**WORK ITEM:** Transcribed word for word, the lines below from the one with "Image resolution: width=1553" through the last line of the records form the answer; no picture is to be included.

**RAW DATA:**
=== Section Start ===
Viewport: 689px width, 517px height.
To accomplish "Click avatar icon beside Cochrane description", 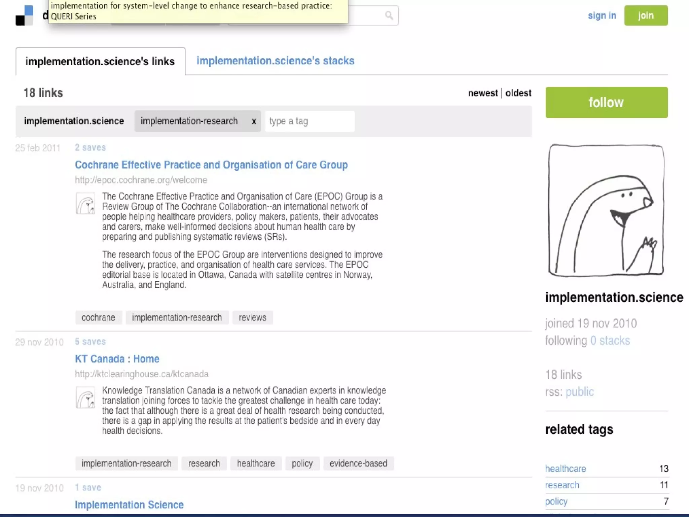I will coord(85,203).
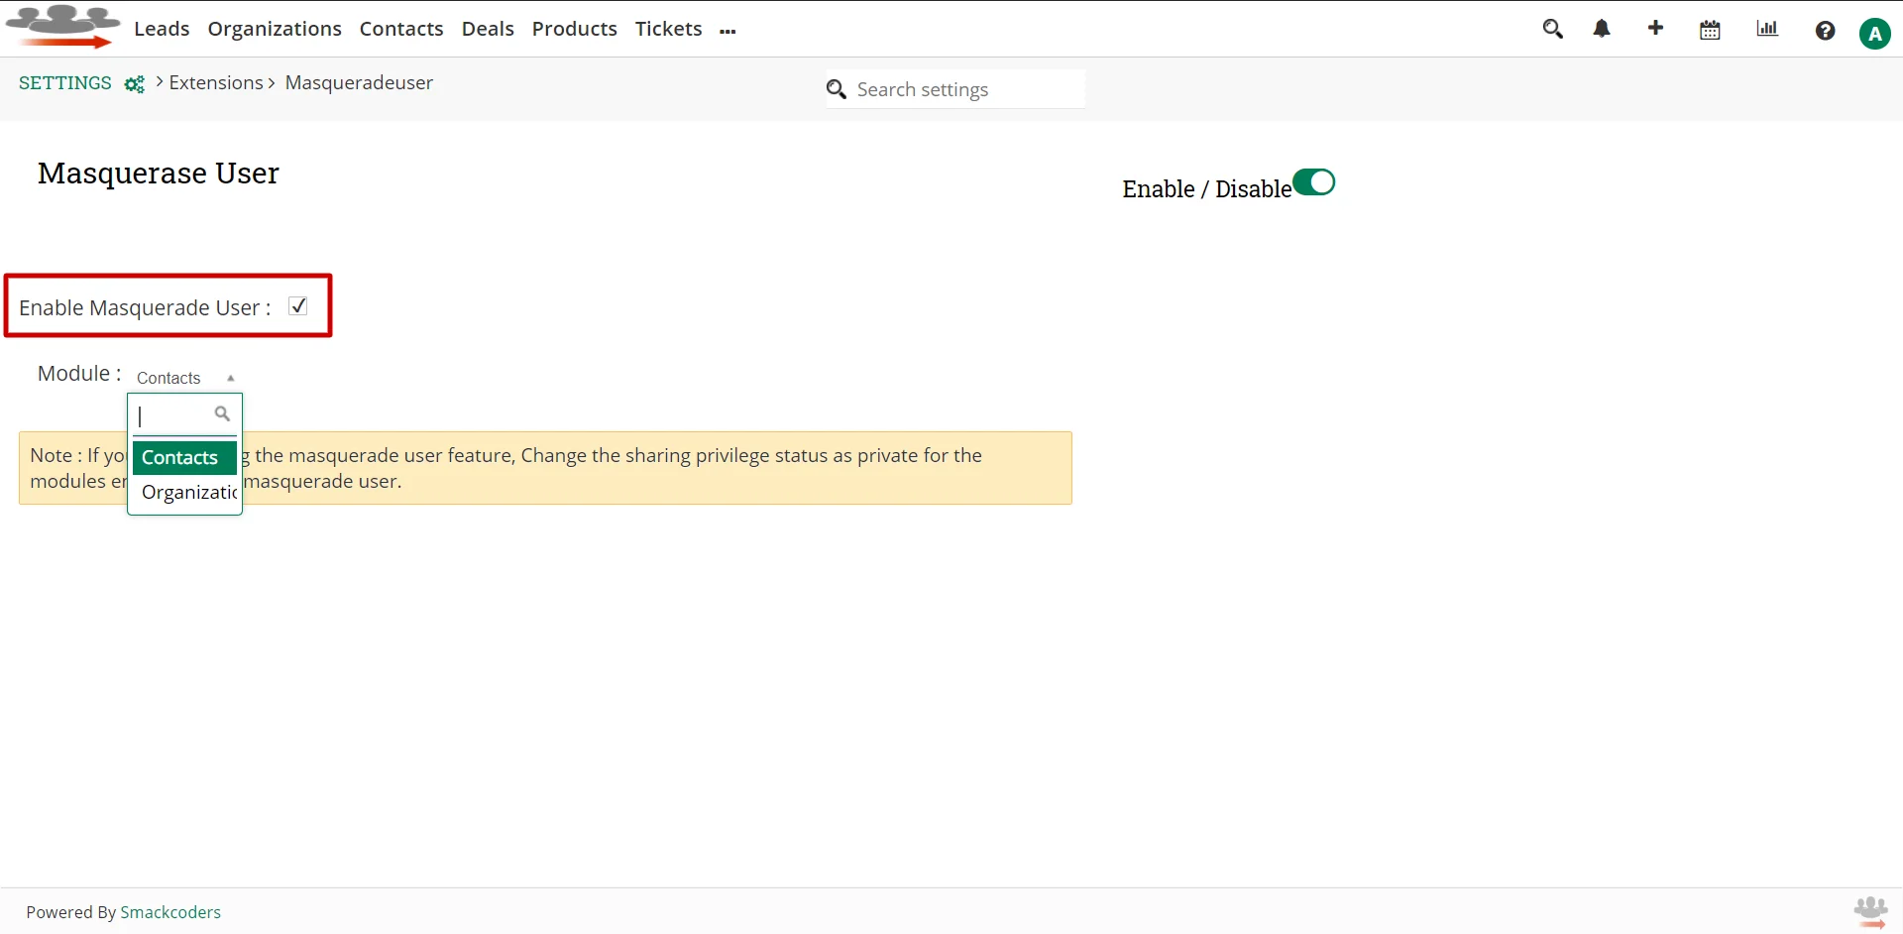Open help with the question mark icon
The height and width of the screenshot is (934, 1903).
tap(1825, 30)
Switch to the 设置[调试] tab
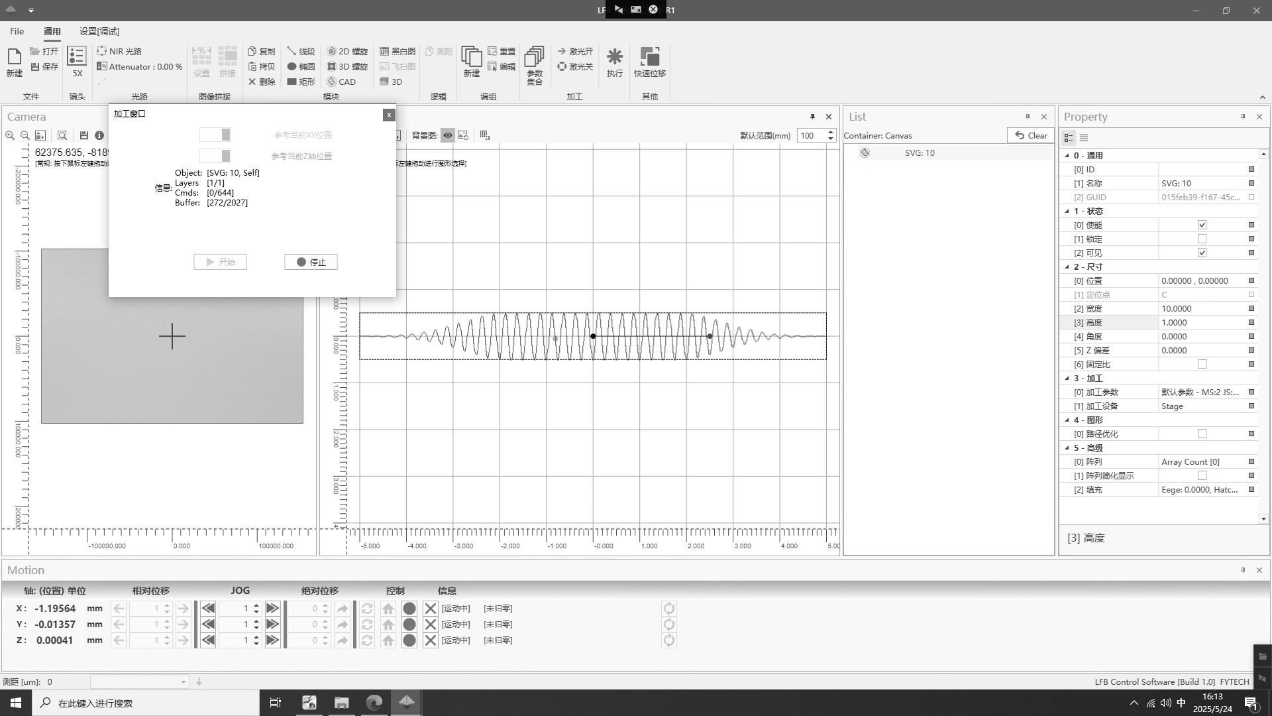Image resolution: width=1272 pixels, height=716 pixels. (99, 31)
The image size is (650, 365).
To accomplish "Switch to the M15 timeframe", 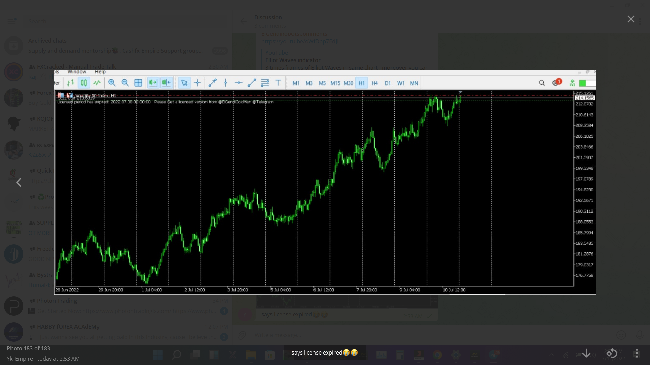I will (335, 83).
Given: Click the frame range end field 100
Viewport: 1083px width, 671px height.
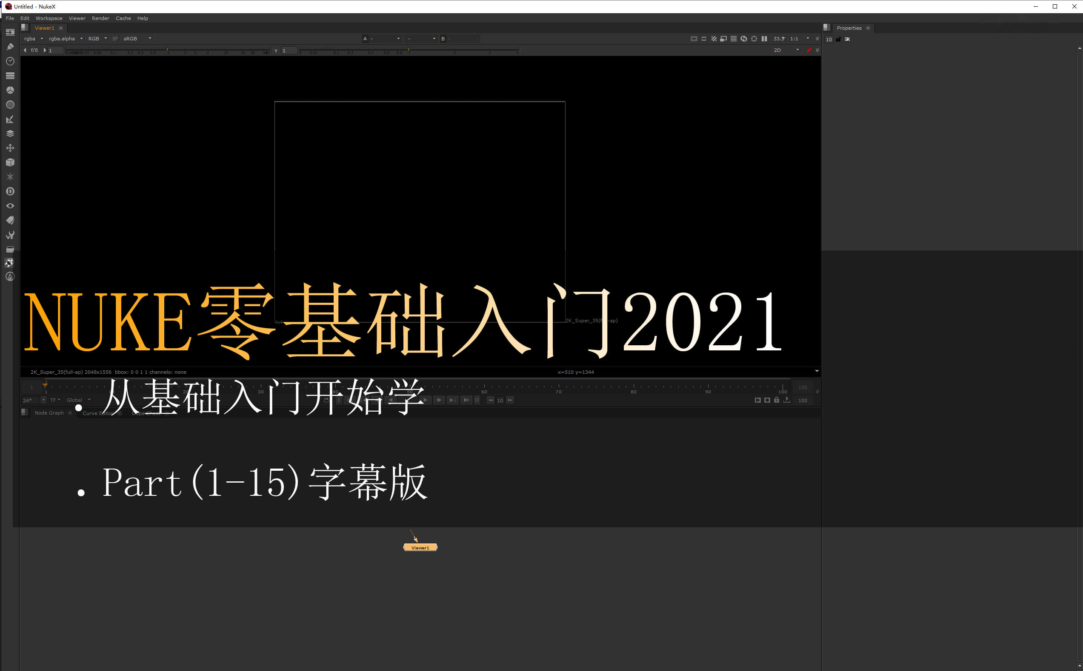Looking at the screenshot, I should pyautogui.click(x=802, y=387).
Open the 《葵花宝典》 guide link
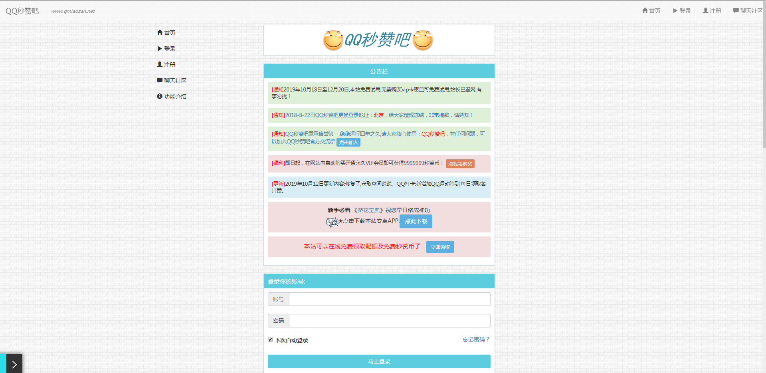This screenshot has width=766, height=373. [x=368, y=210]
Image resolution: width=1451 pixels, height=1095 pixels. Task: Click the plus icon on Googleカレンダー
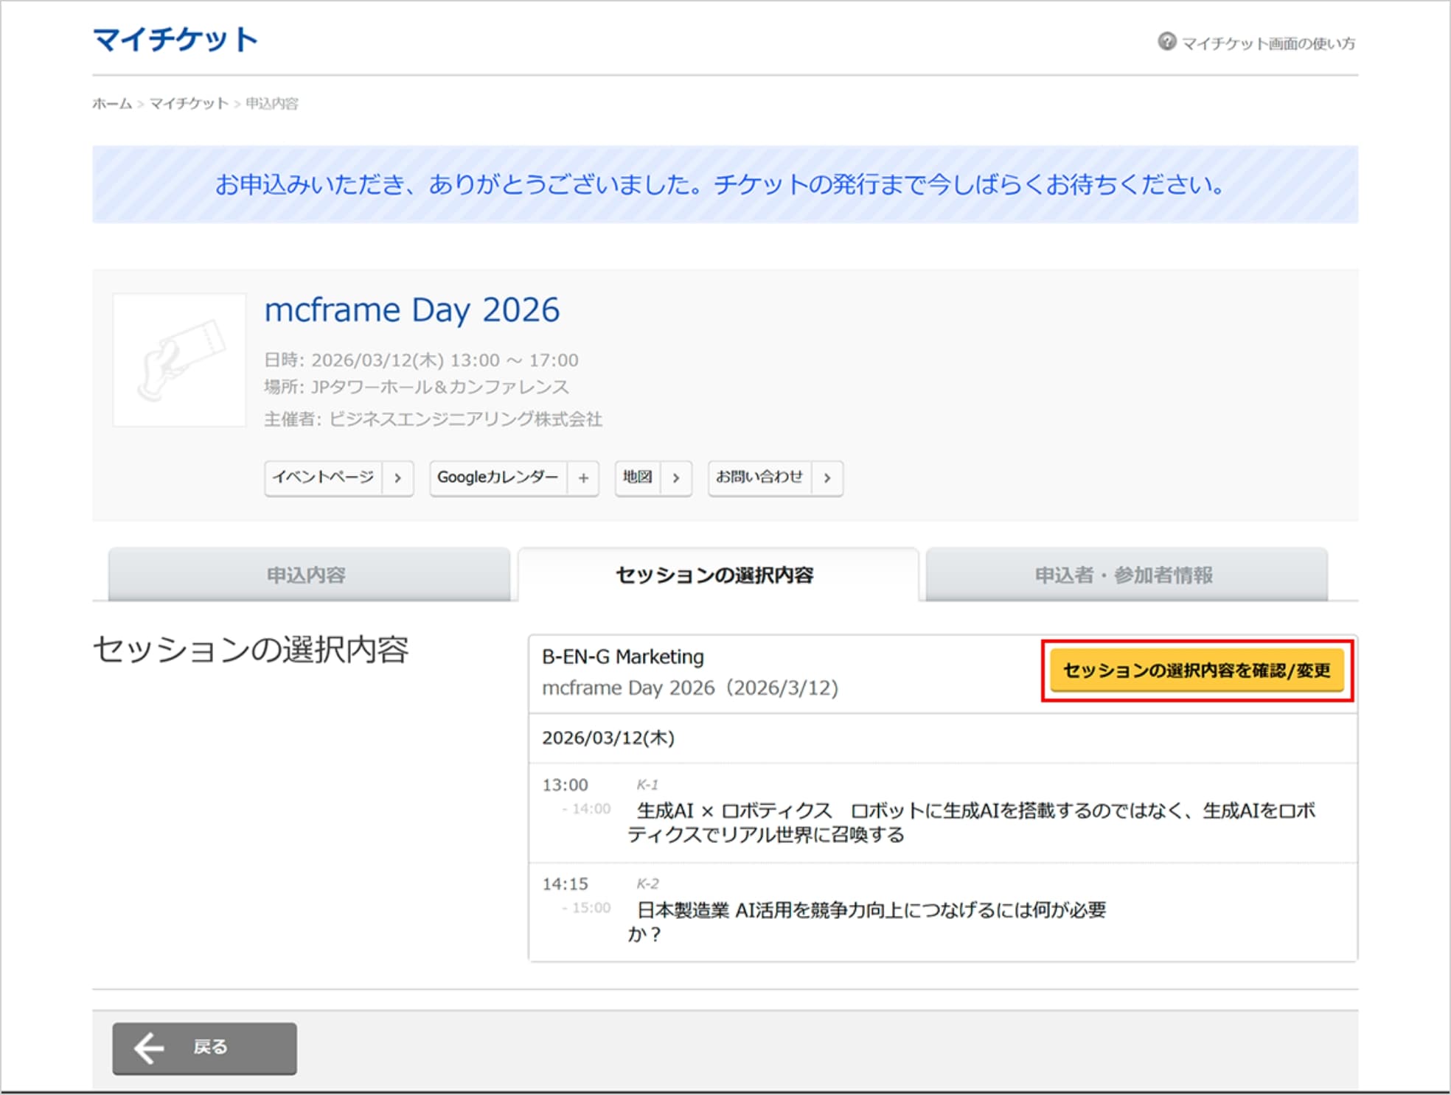pos(583,478)
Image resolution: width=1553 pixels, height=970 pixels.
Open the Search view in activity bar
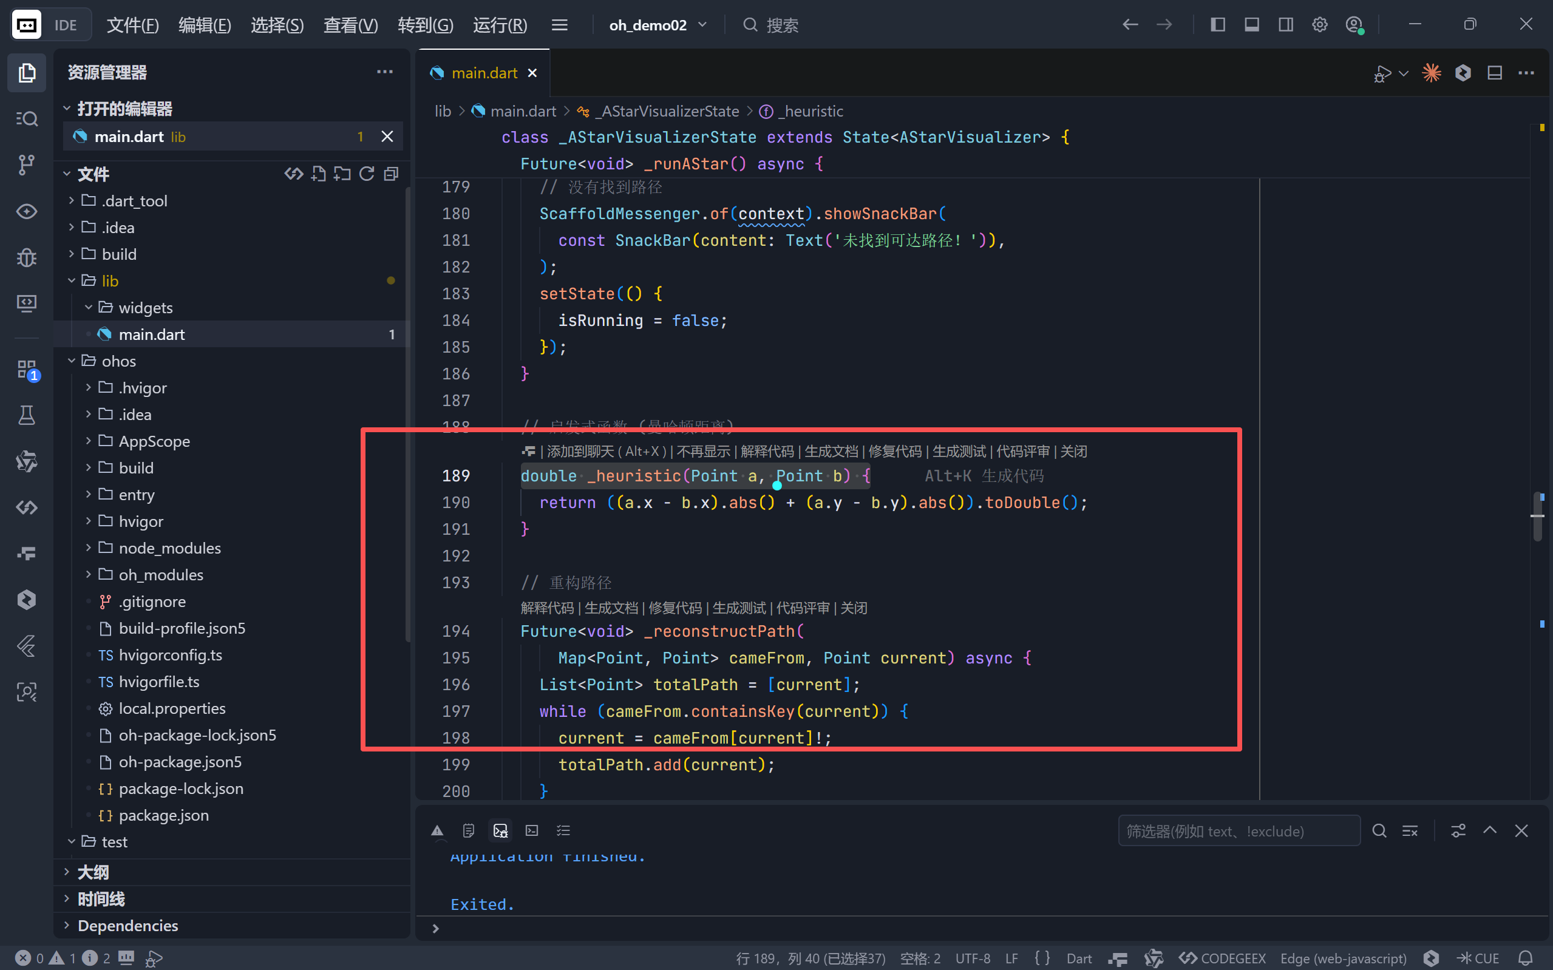[x=26, y=119]
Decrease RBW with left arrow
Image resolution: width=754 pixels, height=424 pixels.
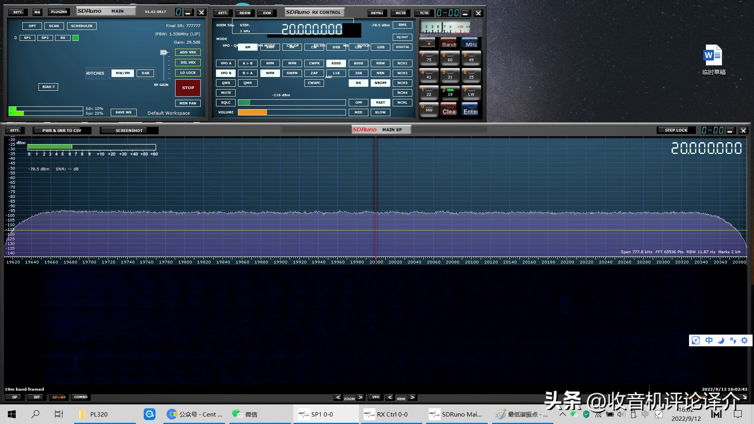(x=390, y=397)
=== Section End ===
**OUTPUT OF THE EXERCISE:**
Image resolution: width=1553 pixels, height=970 pixels.
Open the Search view in activity bar
[x=26, y=119]
Decrease RBW with left arrow
Image resolution: width=754 pixels, height=424 pixels.
(x=390, y=397)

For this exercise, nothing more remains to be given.